Please reproduce all of the rows below word for word.

----

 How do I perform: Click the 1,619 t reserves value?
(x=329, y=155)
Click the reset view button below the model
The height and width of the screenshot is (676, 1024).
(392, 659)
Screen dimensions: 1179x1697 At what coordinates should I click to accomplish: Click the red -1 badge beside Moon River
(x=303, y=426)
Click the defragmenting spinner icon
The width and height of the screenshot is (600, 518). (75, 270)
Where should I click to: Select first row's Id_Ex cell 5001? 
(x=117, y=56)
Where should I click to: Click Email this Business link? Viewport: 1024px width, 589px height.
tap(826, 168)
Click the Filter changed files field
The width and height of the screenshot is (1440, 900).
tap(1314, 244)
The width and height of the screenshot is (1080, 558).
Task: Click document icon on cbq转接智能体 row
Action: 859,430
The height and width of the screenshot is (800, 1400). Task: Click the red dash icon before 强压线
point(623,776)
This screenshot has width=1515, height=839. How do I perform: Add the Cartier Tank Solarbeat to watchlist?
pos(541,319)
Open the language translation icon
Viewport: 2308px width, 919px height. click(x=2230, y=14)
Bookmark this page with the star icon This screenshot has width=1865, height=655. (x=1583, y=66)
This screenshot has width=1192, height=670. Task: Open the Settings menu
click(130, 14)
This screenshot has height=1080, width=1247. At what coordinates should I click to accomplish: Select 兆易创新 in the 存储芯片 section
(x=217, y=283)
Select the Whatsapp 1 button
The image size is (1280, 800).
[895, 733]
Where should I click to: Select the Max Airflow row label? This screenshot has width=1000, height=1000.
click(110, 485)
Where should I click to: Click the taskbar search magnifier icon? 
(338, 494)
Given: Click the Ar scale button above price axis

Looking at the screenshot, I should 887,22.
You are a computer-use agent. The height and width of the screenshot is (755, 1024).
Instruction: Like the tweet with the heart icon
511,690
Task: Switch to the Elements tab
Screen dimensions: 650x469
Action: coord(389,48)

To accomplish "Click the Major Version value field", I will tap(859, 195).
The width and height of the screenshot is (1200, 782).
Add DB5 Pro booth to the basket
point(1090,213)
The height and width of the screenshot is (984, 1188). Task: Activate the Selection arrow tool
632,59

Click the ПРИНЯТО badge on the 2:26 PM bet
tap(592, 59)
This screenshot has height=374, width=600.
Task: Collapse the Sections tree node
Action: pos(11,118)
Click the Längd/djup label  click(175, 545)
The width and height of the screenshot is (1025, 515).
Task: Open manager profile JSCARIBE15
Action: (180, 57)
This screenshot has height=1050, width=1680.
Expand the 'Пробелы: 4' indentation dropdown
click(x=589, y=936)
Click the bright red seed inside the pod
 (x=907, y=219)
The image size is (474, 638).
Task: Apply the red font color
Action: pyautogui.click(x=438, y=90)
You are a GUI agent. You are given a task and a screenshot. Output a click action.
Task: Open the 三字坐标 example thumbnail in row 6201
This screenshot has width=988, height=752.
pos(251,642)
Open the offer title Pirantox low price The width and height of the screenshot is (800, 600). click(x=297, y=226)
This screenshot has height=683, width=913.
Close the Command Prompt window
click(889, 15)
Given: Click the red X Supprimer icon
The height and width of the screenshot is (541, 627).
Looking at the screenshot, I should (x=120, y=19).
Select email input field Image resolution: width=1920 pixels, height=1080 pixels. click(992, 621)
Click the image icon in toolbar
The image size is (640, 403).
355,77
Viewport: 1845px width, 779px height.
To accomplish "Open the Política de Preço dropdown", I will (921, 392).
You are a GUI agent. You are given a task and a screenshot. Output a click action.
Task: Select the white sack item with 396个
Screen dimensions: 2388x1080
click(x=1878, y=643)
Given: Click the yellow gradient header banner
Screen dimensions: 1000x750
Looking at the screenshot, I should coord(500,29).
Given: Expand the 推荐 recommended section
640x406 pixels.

----

_Finished exercise_.
 How do I perform: Click the 1,619 t reserves value?
(x=329, y=155)
Click the reset view button below the model
The height and width of the screenshot is (676, 1024).
(392, 659)
Screen dimensions: 1179x1697 At what coordinates should I click to accomplish: Click the red -1 badge beside Moon River
(x=303, y=426)
Click the defragmenting spinner icon
The width and height of the screenshot is (600, 518). (75, 270)
Where should I click to: Select first row's Id_Ex cell 5001? 
(x=117, y=56)
Where should I click to: Click Email this Business link? Viewport: 1024px width, 589px height.
tap(826, 168)
Click the Filter changed files field
The width and height of the screenshot is (1440, 900).
tap(1314, 244)
The width and height of the screenshot is (1080, 558).
Task: Click document icon on cbq转接智能体 row
Action: 859,430
The height and width of the screenshot is (800, 1400). Task: Click the red dash icon before 强压线
point(623,776)
This screenshot has width=1515, height=839. How do I perform: Add the Cartier Tank Solarbeat to watchlist?
pos(541,319)
Open the language translation icon
Viewport: 2308px width, 919px height. click(x=2230, y=14)
Bookmark this page with the star icon This screenshot has width=1865, height=655. (x=1583, y=66)
This screenshot has width=1192, height=670. Task: Open the Settings menu
click(130, 14)
This screenshot has height=1080, width=1247. At what coordinates should I click to accomplish: Select 兆易创新 in the 存储芯片 section
(x=217, y=283)
Select the Whatsapp 1 button
The image size is (1280, 800).
[895, 733]
Where should I click to: Select the Max Airflow row label? This screenshot has width=1000, height=1000.
click(110, 485)
Where should I click to: Click the taskbar search magnifier icon? 
(338, 494)
Given: Click the Ar scale button above price axis

Looking at the screenshot, I should 887,22.
You are a computer-use agent. The height and width of the screenshot is (755, 1024).
Instruction: Like the tweet with the heart icon
511,690
Task: Switch to the Elements tab
Screen dimensions: 650x469
Action: coord(389,48)

To accomplish "Click the Major Version value field", I will tap(859, 195).
The width and height of the screenshot is (1200, 782).
Add DB5 Pro booth to the basket
point(1090,213)
The height and width of the screenshot is (984, 1188). Task: Activate the Selection arrow tool
632,59

Click the ПРИНЯТО badge on the 2:26 PM bet
tap(592, 59)
This screenshot has height=374, width=600.
Task: Collapse the Sections tree node
Action: pos(11,118)
Click the Längd/djup label  click(175, 545)
The width and height of the screenshot is (1025, 515).
Task: Open manager profile JSCARIBE15
Action: (180, 57)
This screenshot has height=1050, width=1680.
Expand the 'Пробелы: 4' indentation dropdown
click(x=589, y=936)
Click the bright red seed inside the pod
 (x=907, y=219)
The image size is (474, 638).
Task: Apply the red font color
Action: pyautogui.click(x=438, y=90)
You are a GUI agent. You are given a task and a screenshot. Output a click action.
Task: Open the 三字坐标 example thumbnail in row 6201
This screenshot has width=988, height=752.
pos(251,642)
Open the offer title Pirantox low price The width and height of the screenshot is (800, 600). click(x=297, y=226)
This screenshot has height=683, width=913.
Close the Command Prompt window
click(889, 15)
Given: Click the red X Supprimer icon
The height and width of the screenshot is (541, 627).
Looking at the screenshot, I should (x=120, y=19).
Select email input field Image resolution: width=1920 pixels, height=1080 pixels. click(992, 621)
Click the image icon in toolbar
The image size is (640, 403).
355,77
Viewport: 1845px width, 779px height.
To accomplish "Open the Política de Preço dropdown", I will (921, 392).
You are a GUI agent. You are given a task and a screenshot. Output a click action.
Task: Select the white sack item with 396个
Screen dimensions: 2388x1080
click(x=1878, y=643)
Given: Click the yellow gradient header banner
Screen dimensions: 1000x750
Looking at the screenshot, I should coord(500,29).
Given: Expand the 推荐 recommended section
640x406 pixels.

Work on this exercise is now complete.